The Fashion OUTSIDERS:
The Forbid Med Kid
This fashion portfolio was created during my summer at the Cornell University Summer Pre-college Program of Fashion Design. When I first entered the course, I felt completely out of place. Everyone around me seemed so confident and talented. I felt small, unsure of my abilities, and afraid of being left behind. I am not a fashion girl, or so I thought. My white friends dub me “forbid girl,” a serious science student who somehow wandered into fashion. We both laugh about it as I take it as a compliment.
Well, plowed through every webpage of Vogue and WGSN with red eyes, reaffirmed every part of me as a “nerd”. Then my self-esteem and confidence heightened as I excelled at two courses in six weeks. This once-in-a-lifetime experience offers me everything I need to know to conquer the world, both at a scientific and a conceptual, aesthetic level. It helps me bridge the gap between two seemingly distinct worlds, one rational, one creative, once seen as hidden and completely unknown to each other. This hard-won realization reveals to me I likely have a talent, fueled by a fierce desire to prove to the world my worth and a love of humanity.
I didn’t realize it when I’d picked up a brush pen, spending two months in France as a child. I didn’t realize that the hard work I’d put into preserving and polishing my skills was not a waste of time. It could one day lead to a carefully curated portfolio based on my own experience, appraised and recognized by my tutor and peers. Charting my metamorphosis from a neuroscience enthusiast into a newly bred designer using cloth as a medium for intellectual rebellion, this portfolio, you see, is my quiet rebellion. The label "nerd," then, a stereotype implying an inherent divide between logic and aesthetics, became the catalyst for my collection. In the trend report, I introduced the “Cloverpunk” I created as a sartorial haven for fashion outsiders like myself, inspired by the traditional Irish symbol of clover, and reinvented it into an art form of quiet subversion against the uniformity that stifles creativity in modernity. The fifteen sketches are the preliminary outfits I created for “nerd” people like me, striking a balance between cute and appropriate. My mood board is a constellation torn from the dark. These are not random fragments, but stolen moments of resonance. It is a texture echoing resilience, a hue pulled from twilight introspection, and a line that maps the tremor of unspoken kinship. In 3D illustrations and collection boards, I dissect form not to deconstruct, but to reweave. I picture the outfits in simple lines, forming clear silhouettes. The specific illustrations show fashion is not just a pop-up idea; it has standardized boundaries and scientific precision. Lastly, I used a lens to collect the light that was otherwise leaking through the world’s cracks. Each photo is my way to preserve the magic in this world, my second pair of eyes to capture the beauty against the wicked, and my inner self’s eagerness to connect with the outside world. There is courage, despair, pain, hope, and the true me all in one.

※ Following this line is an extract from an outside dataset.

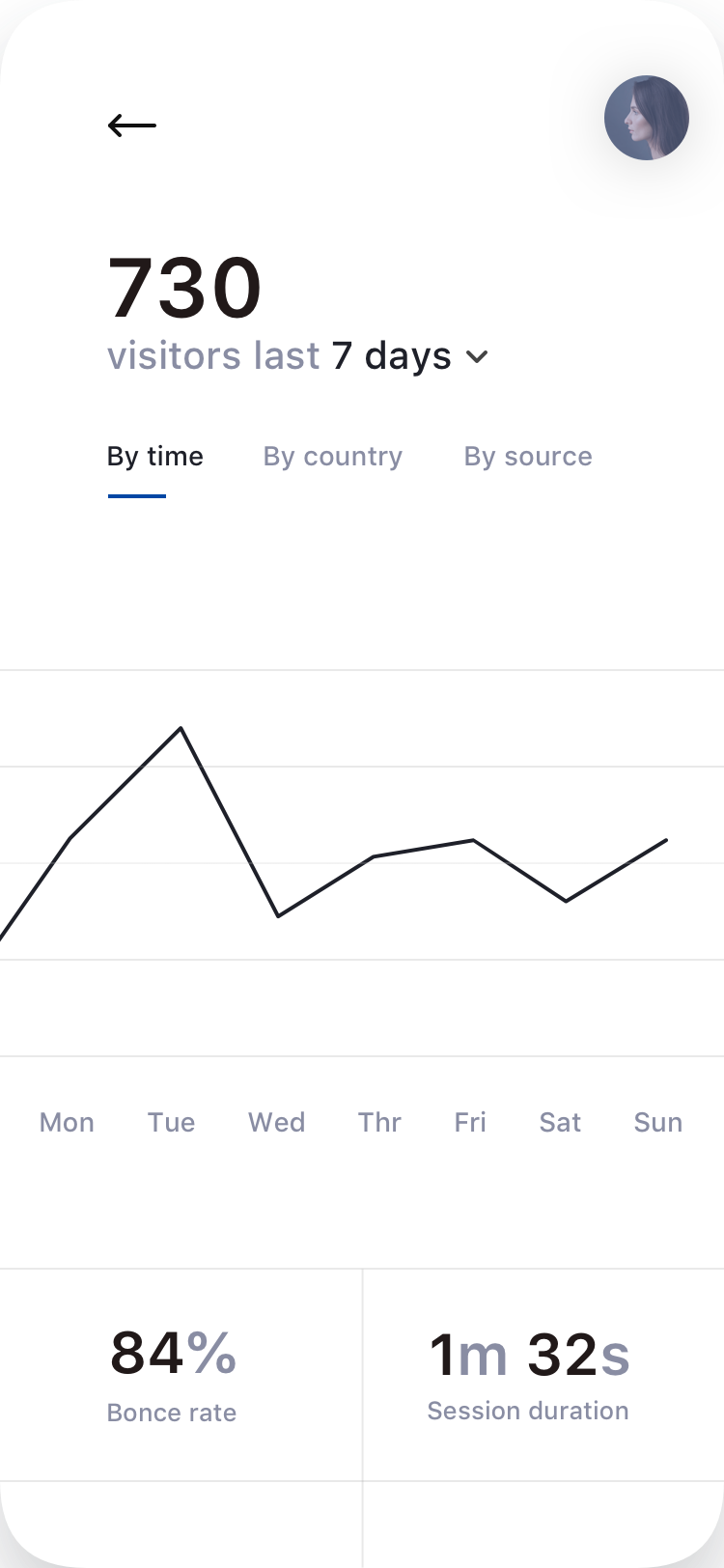
Task: Switch to the By country tab
Action: (333, 456)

This portfolio is my manifesto, a declaration that deep thought and profound feeling are not opposites, but companions, and that true innovation occurs at the intersection of seemingly disparate worlds. Fashion design isn’t just about fashion, about how beautiful it looks, but also about what it wants to say, and change.
The Fashion OUTSIDERS:
The OVER-SIZED Women
I created this fashion portfolio also during my summer at the Cornell University summer Pre-college Program of Fashion Design. But this time, I created the portfolio with my friends. It was one of the most unforgettable memories I shall cherish forever.

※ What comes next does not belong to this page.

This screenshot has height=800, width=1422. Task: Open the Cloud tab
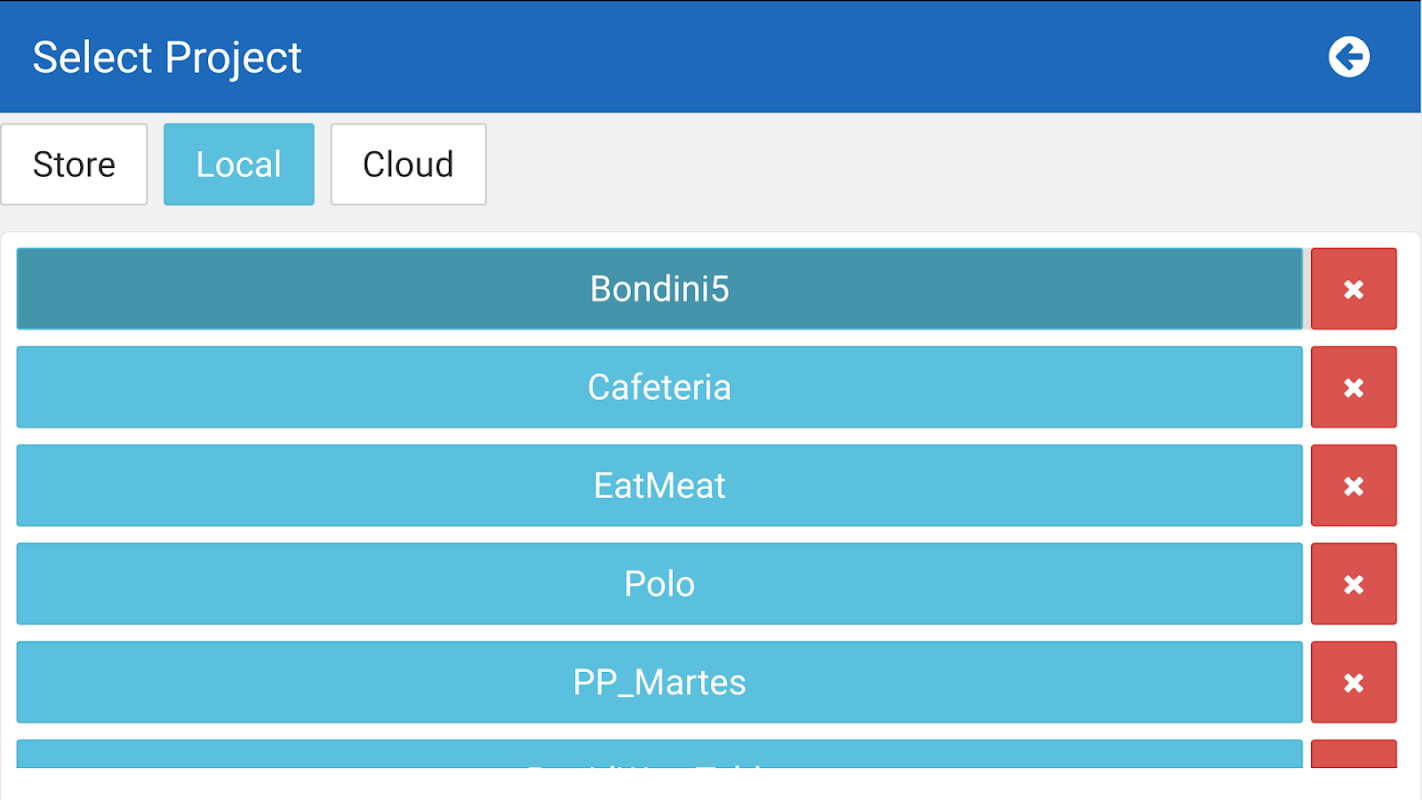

The whole portfolio began with a disturbing observation my friends and I shared that is the alarming trend of women’s clothing, particularly in Asia, shrinking in size, forcing more and more women to conform to an unrealistic “thin is beautiful” standard, often at the expense of health. There’s an Instagram account, “Full Figured Fashion Week” I followed for years. It’s the “Oscars” of the plus industry, showing the curvy styles. By researching plus-size women clothing at famous brands Lane Bryant and Ashley Stewart, we were inspired to create designs for the kinds of clothing that are unfortunately marginalized by the fashion industry.

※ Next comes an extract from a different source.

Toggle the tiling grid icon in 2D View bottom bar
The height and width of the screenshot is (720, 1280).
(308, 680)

This collaborative portfolio, "Modern She," stands as a testament to the power of shared conviction and friendship. Because Korea is the global epicenter of intense beauty pressure, I proposed our target market should be 27 to 30-year-old businesswomen.
As the project took shape, I naturally stepped into a leadership role, coordinating our efforts by delegating various tasks: writing a trend report, creating a mood board, producing a collection board, and drawing the sketches, etc.
This portfolio is not just a simple practice of art design; it is an alarm of today’s fashion world sounded by four teenage girls. It became an unforgettable memory of how friendship, when channeled through a shared purpose, can challenge narrow aesthetic views and affirm that everybody deserves to be seen, celebrated, and stylish.